--- START ---

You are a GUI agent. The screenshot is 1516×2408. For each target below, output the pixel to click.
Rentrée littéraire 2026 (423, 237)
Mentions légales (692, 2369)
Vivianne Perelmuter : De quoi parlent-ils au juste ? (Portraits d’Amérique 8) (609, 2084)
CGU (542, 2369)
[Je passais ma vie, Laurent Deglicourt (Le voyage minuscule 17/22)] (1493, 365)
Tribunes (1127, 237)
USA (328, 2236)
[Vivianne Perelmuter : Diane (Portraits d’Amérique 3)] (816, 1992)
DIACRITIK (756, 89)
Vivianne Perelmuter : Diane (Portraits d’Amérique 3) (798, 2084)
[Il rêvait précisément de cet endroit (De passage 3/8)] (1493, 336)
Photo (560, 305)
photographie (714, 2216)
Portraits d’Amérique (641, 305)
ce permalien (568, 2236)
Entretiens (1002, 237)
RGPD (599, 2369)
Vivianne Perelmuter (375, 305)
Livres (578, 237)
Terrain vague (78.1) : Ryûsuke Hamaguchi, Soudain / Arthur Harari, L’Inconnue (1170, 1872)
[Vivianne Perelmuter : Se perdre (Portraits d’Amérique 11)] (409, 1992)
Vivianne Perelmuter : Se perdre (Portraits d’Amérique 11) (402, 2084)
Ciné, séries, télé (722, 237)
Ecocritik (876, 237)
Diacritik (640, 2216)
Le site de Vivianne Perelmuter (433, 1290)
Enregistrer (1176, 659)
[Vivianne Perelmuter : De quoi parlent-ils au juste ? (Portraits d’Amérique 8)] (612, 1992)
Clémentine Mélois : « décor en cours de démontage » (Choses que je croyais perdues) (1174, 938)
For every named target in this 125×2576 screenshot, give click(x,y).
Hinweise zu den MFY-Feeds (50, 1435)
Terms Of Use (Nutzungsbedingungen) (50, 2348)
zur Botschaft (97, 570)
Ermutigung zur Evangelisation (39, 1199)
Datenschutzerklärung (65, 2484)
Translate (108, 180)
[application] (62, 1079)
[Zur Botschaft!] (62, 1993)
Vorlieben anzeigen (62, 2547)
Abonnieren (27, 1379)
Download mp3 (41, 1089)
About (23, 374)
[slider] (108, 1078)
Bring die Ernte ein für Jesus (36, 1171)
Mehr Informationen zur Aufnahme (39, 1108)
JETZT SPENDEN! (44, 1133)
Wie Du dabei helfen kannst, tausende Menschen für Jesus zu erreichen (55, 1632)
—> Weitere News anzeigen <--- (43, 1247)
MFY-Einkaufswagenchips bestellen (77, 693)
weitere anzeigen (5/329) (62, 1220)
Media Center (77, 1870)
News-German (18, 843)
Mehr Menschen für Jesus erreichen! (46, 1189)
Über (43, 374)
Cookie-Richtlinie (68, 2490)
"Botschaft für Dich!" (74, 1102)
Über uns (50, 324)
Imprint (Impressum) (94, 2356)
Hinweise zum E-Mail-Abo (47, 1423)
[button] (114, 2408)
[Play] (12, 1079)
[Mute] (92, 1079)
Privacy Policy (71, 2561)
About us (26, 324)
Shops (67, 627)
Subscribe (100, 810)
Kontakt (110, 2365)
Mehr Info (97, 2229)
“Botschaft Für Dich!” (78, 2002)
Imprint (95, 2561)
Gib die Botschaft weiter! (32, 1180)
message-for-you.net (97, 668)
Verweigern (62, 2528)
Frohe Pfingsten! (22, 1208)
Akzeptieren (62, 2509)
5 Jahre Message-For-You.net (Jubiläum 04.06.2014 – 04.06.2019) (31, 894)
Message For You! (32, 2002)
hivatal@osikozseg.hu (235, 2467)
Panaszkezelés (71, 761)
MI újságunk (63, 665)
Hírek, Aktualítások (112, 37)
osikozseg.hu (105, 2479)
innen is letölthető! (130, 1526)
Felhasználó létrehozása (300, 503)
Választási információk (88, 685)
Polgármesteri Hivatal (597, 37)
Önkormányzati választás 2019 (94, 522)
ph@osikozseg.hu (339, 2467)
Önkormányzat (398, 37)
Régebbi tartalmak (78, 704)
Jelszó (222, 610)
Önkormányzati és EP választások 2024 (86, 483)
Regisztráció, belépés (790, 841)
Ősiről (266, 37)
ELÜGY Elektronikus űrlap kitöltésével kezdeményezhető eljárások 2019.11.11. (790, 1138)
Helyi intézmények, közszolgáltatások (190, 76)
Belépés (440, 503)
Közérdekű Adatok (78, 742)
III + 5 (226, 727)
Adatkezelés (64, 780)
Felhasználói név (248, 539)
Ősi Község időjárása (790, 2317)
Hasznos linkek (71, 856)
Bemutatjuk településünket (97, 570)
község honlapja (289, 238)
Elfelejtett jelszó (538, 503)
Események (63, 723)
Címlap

--- END ---

REQUIRED ACTION —
Tell how many lines above include "parlent", and add no other text.

REPLY —
2